Ten minutes later, on to shaving. Or maybe I should grow a beard, now that I can. Is this going to last a day or forever? How about leaving stubble and enjoying the rough, outdoorsy look? The bushy eyebrows have to go. No, wait. Can't pluck any more. Maybe just a couple strays. Who would ever know? Got to find five, though. Ooh, check out the nose hairs! Which reminds me...check out the ears, too. Guess I'm going to be busy for awhile. I'll be sure to leave a few hairs in the sink for the world to see how virile I am.

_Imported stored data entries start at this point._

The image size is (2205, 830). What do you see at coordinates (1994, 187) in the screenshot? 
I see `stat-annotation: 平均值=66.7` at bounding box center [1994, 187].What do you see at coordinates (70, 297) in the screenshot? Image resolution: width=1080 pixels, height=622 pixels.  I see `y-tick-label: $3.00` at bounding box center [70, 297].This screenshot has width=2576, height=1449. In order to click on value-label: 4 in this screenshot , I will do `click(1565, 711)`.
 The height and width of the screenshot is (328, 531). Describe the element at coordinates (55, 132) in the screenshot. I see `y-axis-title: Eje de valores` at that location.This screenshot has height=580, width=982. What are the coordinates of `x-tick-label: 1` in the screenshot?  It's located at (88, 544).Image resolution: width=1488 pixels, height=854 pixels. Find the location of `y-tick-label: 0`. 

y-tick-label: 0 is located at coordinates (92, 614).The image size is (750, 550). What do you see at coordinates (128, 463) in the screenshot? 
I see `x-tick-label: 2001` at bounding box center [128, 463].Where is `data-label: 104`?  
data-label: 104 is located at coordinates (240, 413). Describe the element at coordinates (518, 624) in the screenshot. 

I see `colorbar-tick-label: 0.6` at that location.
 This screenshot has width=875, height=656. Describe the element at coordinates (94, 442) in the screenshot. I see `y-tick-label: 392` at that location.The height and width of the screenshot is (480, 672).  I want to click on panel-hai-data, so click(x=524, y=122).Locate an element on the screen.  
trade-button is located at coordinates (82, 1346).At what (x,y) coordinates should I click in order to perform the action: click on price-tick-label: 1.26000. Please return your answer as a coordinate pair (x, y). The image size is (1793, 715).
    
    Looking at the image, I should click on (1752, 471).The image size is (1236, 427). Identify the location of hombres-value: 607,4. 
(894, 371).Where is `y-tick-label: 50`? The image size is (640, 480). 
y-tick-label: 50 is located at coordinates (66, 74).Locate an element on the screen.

Do I mousse? Do I trim the 'burns? Where should the part be? Getting kind of thin on top. Just wet it down and comb it through. One, two, three, four, five over the right side with the fine side of the comb. Five on the left. Turn the comb around. Five more on the left, five more on the right. Back top, straight down, then fluff with the left hand. Try it once more. Good enough. I don't have time for this! I'm hungry!

I have a craving for some serious carne. Pork is best. Maybe a Denver with plenty of ham chunks. Douse it with hot sauce to make me feel like a man. I don't care if I burp thru my laps at the park later, or ruin my breath. They can kiss my...

I think I'm going to like this guy stuff. I feel mean all of a sudden, like taking something that isn't mine, driving fast, kicking some leather, yelling at traffic, spitting, flipping someone off. It's the testosterone talking.